When using Triton Inference Server the inference result will be the same as when using the model's framework directly. However, with Triton you get benefits like concurrent model execution (the ability to run multiple models at the same time on the same GPU) and dynamic batching to get better throughput. You can also replace or upgrade models while Triton and client application are running. Another benefit is that Triton can be deployed as a Docker container, anywhere – on premises and on public clouds. Triton Inference Server also supports multiple frameworks such as TensorRT, TensorFlow, PyTorch, and ONNX on both GPUs and CPUs leading to a streamlined deployment.
Yes, the QuickStart guide describes how to run Triton on a CPU-Only System.
Yes. Triton Inference Server can also be built from source on your "bare metal" system.
We provide C++ and Python client libraries to make it easy for users to write client applications that communicate with Triton. We chose those languages because they were likely to be popular and performant in the ML inference space, but in the future we can possibly add other languages if there is a need.
We provide the GRPC API as a way to generate your own client library for a large number of languages. By following the official GRPC documentation and using grpc_service.proto you can generate language bindings for all the languages supported by GRPC. We provide two examples of this for Go and Python.
In general the client libraries (and client examples) are meant to be just that, examples. We feel the client libraries are well written and well tested, but they are not meant to serve every possible use case. In some cases you may want to develop your own customized library to suit your specific needs.
In an AWS environment, the Triton Inference Server docker container can run on CPU-only instances or GPU compute instances. Triton can run directly on the compute instance or inside Elastic Kubernetes Service (EKS). In addition, other AWS services such as Elastic Load Balancer (ELB) can be used for load balancing traffic among multiple Triton instances. Elastic Block Store (EBS) or S3 can be used for storing deep-learning models loaded by the inference server.
The Triton Inference Server exposes performance information in two ways: by Prometheus metrics and by the statistics available through the HTTP/REST, GRPC, and C APIs.
A client application, perf_analyzer, allows you to measure the performance of an individual model using a synthetic load. The perf_analyzer application is designed to show you the tradeoff of latency vs. throughput.
Triton Inference Server has several features designed to increase GPU utilization:
-
Triton can simultaneously perform inference for multiple models (using either the same or different frameworks) using the same GPU.
-
Triton can increase inference throughput by using multiple instances of the same model to handle multiple simultaneous inferences requests to that model. Triton chooses reasonable defaults but you can also control the exact level of concurrency on a model-by-model basis.
-
Triton can batch together multiple inference requests into a single inference execution. Typically, batching inference requests leads to much higher thoughput with only a relatively small increase in latency.
As a general rule, batching is the most beneficial way to increase GPU utilization. So you should always try enabling the dynamic batcher with your models. Using multiple instances of a model can also provide some benefit but is typically most useful for models that have small compute requirements. Most models will benefit from using two instances but more than that is often not useful.

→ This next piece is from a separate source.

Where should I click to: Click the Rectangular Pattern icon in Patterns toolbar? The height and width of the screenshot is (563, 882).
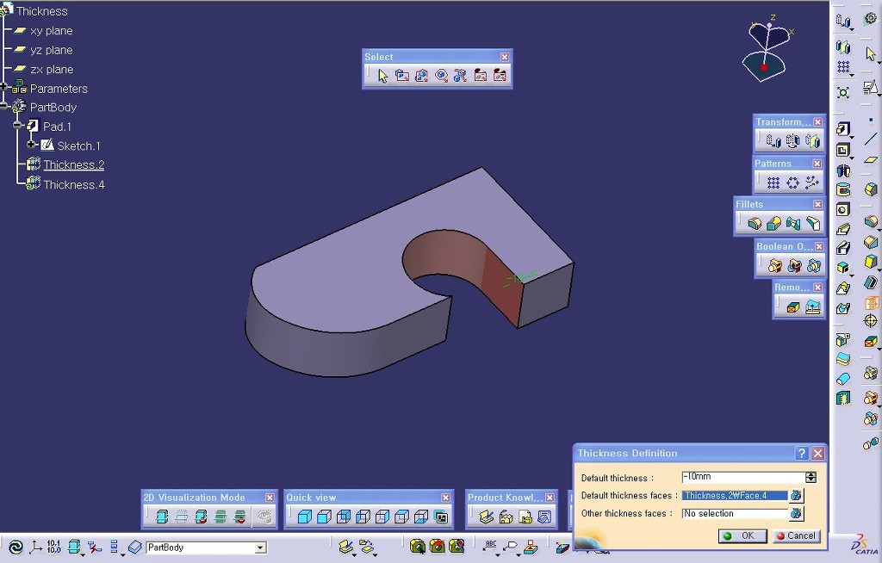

If I have a server with multiple GPUs should I use one Triton Inference Server to manage all GPUs or should I use multiple inference servers, one for each GPU?
Triton Inference Server will take advantage of all GPUs that it has access to on the server. You can limit the GPUs available to Triton by using the CUDA_VISIBLE_DEVICES environment variable (or with Docker you can also use NVIDIA_VISIBLE_DEVICES or --gpus flag when launching the container). When using multiple GPUs, Triton will distribute inference request across the GPUs to keep them all equally utilized. You can also control more explicitly which models are running on which GPUs.
In some deployment and orchestration environments (for example, Kubernetes) it may be more desirable to partition a single multi-GPU server into multiple nodes, each with one GPU. In this case the orchestration environment will run a different Triton for each GPU and an load balancer will be used to divide inference requests across the available Triton instances.